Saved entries
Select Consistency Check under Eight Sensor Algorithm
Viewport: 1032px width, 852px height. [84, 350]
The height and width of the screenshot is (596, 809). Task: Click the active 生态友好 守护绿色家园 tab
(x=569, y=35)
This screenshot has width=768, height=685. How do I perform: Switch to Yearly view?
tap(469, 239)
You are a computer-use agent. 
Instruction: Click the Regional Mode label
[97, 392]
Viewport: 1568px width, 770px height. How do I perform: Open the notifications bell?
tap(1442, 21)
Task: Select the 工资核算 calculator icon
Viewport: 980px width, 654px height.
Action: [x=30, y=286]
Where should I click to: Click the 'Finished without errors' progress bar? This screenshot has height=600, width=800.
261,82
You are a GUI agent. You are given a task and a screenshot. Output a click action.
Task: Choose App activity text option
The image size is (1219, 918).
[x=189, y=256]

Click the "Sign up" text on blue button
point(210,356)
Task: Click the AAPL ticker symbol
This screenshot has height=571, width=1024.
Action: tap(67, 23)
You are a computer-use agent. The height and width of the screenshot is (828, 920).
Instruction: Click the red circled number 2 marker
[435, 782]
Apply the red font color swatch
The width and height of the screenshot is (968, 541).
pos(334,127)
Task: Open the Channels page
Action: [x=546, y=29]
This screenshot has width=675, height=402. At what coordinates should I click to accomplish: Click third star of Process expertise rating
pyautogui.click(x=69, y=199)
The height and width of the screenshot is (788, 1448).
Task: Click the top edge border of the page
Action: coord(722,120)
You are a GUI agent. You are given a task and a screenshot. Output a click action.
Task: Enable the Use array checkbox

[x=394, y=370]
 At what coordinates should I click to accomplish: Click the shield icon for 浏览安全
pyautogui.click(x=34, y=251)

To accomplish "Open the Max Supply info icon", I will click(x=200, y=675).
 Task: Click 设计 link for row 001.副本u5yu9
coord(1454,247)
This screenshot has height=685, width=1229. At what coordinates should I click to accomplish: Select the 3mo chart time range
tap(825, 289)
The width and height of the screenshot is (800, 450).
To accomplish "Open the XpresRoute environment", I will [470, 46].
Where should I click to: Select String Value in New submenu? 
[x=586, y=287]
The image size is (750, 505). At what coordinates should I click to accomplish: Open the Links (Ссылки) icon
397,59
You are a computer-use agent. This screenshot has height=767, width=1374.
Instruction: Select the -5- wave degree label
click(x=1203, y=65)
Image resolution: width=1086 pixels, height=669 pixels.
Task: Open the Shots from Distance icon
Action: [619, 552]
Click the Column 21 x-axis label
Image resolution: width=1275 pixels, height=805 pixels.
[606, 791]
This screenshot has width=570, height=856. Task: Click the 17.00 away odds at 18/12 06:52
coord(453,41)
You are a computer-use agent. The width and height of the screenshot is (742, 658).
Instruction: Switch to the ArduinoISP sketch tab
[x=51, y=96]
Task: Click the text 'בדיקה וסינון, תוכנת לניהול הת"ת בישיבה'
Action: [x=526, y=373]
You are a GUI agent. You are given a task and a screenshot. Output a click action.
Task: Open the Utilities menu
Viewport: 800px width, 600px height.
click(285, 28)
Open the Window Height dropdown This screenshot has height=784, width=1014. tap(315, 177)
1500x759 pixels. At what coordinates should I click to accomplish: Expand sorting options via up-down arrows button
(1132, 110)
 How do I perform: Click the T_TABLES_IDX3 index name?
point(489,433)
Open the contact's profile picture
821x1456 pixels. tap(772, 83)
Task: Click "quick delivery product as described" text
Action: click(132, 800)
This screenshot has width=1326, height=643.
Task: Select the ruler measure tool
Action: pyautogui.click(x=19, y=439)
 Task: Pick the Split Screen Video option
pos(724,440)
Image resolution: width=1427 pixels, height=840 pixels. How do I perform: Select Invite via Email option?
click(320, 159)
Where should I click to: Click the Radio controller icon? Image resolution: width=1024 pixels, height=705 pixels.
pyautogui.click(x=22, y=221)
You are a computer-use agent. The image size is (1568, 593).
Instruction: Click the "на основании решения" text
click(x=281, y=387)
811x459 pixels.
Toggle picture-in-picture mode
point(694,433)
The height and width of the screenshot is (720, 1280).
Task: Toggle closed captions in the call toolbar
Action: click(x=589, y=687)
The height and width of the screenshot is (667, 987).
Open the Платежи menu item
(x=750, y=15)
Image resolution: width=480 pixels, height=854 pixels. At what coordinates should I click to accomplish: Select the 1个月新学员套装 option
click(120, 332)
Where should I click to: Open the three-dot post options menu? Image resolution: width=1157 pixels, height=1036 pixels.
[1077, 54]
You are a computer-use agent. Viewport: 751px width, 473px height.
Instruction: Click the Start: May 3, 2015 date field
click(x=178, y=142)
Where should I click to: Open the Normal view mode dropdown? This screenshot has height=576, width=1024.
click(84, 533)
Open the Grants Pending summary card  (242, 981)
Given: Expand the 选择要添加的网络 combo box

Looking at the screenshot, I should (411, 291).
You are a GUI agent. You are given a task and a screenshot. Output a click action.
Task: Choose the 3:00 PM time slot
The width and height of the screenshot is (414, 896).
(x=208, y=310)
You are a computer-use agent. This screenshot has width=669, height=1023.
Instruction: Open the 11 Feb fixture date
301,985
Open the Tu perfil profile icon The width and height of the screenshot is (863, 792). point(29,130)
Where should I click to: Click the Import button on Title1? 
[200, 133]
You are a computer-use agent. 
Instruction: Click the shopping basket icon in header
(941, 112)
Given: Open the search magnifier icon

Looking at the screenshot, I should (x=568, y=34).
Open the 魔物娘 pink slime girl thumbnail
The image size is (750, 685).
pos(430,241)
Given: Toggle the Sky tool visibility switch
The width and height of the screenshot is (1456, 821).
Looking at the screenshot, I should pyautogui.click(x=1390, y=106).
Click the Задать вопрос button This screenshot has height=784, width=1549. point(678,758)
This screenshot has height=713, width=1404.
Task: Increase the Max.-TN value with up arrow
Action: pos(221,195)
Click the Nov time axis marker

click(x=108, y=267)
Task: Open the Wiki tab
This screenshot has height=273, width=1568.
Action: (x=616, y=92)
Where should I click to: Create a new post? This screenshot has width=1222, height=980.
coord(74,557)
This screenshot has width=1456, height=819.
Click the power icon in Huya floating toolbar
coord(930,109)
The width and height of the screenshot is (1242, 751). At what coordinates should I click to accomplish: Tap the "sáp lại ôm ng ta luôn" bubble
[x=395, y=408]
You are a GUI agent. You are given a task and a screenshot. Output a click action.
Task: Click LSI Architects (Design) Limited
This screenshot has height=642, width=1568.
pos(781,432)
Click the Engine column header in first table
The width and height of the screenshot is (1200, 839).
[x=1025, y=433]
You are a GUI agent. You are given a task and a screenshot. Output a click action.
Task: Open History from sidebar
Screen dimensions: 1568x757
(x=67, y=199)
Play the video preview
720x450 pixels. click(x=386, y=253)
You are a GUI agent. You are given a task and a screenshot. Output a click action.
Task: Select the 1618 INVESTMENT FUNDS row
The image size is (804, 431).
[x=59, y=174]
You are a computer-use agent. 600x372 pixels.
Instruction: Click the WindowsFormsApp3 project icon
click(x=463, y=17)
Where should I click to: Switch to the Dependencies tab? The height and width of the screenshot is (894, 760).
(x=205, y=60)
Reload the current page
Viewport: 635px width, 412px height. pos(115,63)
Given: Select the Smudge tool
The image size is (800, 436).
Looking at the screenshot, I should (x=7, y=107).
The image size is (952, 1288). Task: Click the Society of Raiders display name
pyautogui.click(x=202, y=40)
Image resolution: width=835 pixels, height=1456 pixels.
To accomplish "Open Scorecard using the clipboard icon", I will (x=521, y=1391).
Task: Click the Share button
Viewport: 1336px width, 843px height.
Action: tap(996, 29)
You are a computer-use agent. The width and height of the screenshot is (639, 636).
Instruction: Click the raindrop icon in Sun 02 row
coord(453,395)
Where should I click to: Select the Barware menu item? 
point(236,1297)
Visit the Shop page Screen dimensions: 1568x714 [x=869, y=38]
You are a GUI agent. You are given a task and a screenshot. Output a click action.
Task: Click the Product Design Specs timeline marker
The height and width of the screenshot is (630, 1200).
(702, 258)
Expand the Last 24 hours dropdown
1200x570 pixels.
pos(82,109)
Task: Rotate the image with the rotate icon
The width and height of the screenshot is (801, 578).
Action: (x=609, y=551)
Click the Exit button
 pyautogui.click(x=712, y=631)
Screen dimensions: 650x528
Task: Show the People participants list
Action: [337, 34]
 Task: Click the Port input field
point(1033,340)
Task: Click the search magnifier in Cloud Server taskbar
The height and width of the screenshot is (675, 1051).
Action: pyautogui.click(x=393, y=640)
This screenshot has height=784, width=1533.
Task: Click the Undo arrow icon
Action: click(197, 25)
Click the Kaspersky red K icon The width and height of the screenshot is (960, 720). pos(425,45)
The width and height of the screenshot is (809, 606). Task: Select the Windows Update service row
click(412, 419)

▸ REQUIREMENT
Each line above with the string "Design" in it should be located and copied.

▸ EXERCISE RESULT
Task: Click LSI Architects (Design) Limited
Task: Click the Product Design Specs timeline marker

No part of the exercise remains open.